Afterwards, a film was made about his life and rodeo career known as’8 Seconds.” In it, Luke Perry played the young athlete and there was an appearance in it by that bull known as’Red Rock.’
News of the accident in Cheyenne spread quickly. I was lined up in a rodeo in Rock Springs, Wyoming, to ride the”circle 8″ that’s when all of the contestants of a rodeo ride out to the audience prior to the performances begin.
By the time we completed the opening pattern, we heard that Lane was dead. Lane Frost was a friend to many in the rodeo world. In actuality, his memorial service was held in an Oklahoma church which held 1200 and near 3500 showed up to say goodbye. His parents picked his final resting place at the Mt. Olivet Cemetery in Hugo, Oklahoma right next to where his friend Freckles Brown was laid to rest years before.
The movie”8 Seconds” attempted to do justice to his life but it did not touch how deep the friendship between him and Tuff Hedeman was. I was with Tuff shortly after Lane’s death at another rodeo in Fort Madison, Iowa. He showed up, ready to ride and do the media tour. Tuff and I had been auctioned off at a benefit for some charity. We had to dance with somebody who’d bid on us. “How are you here?” I heard a few businessman had flown him Lane’s saddle to his dad after the bullrider’s death. He was barely there and racked with grief, but that is how cowboys roll.
On this fateful day in Cheyenne, after much rain, Lane mounted a bull known as’Takin’ Care of Business.’ The cowboys had their own name for this. They labeled the creature’Bad to the Bone.’ Following the ride, Lane dismounted. That’s when the bull turned around and rammed him.

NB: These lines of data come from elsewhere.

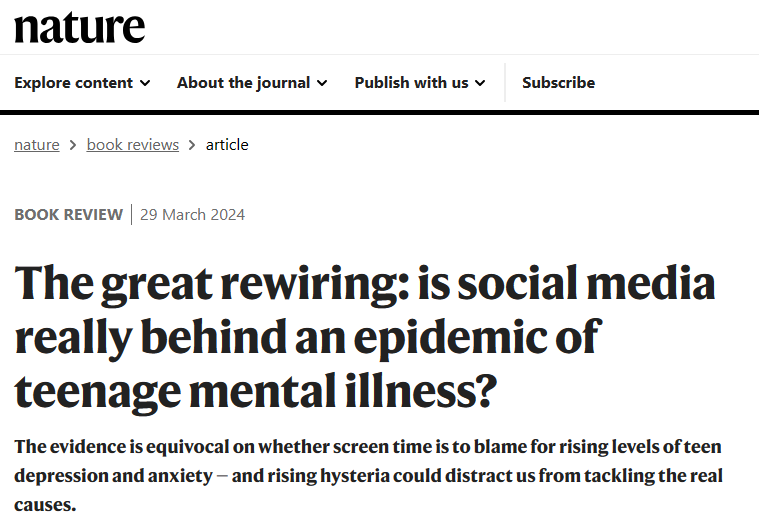Click the breadcrumb arrow before article
The width and height of the screenshot is (759, 522).
coord(192,145)
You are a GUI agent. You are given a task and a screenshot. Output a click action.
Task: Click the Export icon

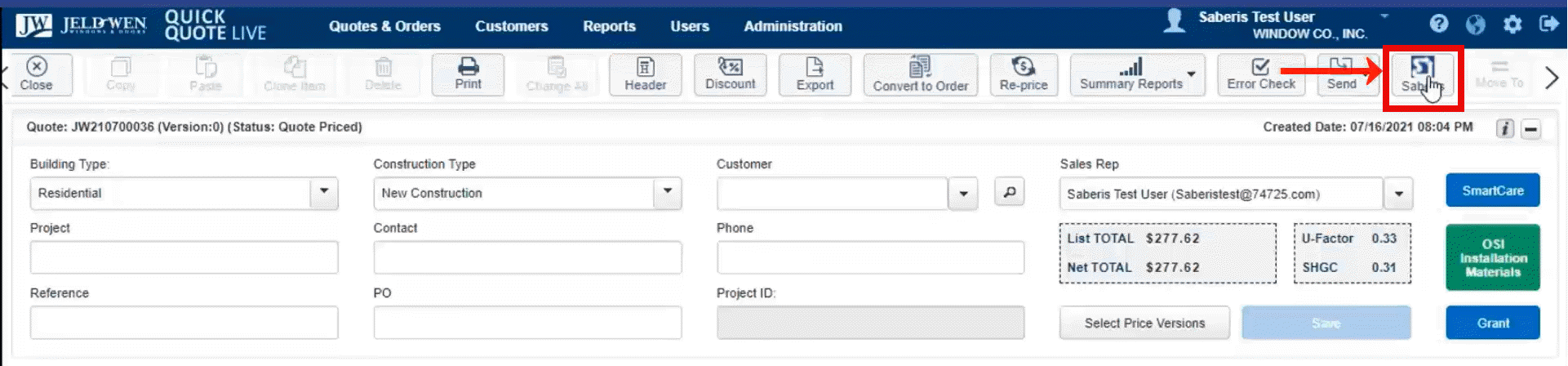[815, 74]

He died in the stadium although doctors tried unsuccessfully to revive him for hours in the hospital. Tuff was finally permitted to see his recently deceased friend after what”seemed like forever” in the waiting room. Three days later, he served as one of his pallbearers.
Today, there’s a statue of Lane in the Cheyenne stadium where he lost his life doing what he loved to perform. The cemetery where he’s buried has constant traffic. Many in the rodeo world and outside were affected by this young man’s departure and have memorialized him by naming their sons after this bullriding hero. A site posts pictures of this great number of namesake cowkids known as’Lane Frost, Remembrances of 50 years, 25 of them gonebut not forgotten.”
Rest in peace Lane. It was an honor working with you.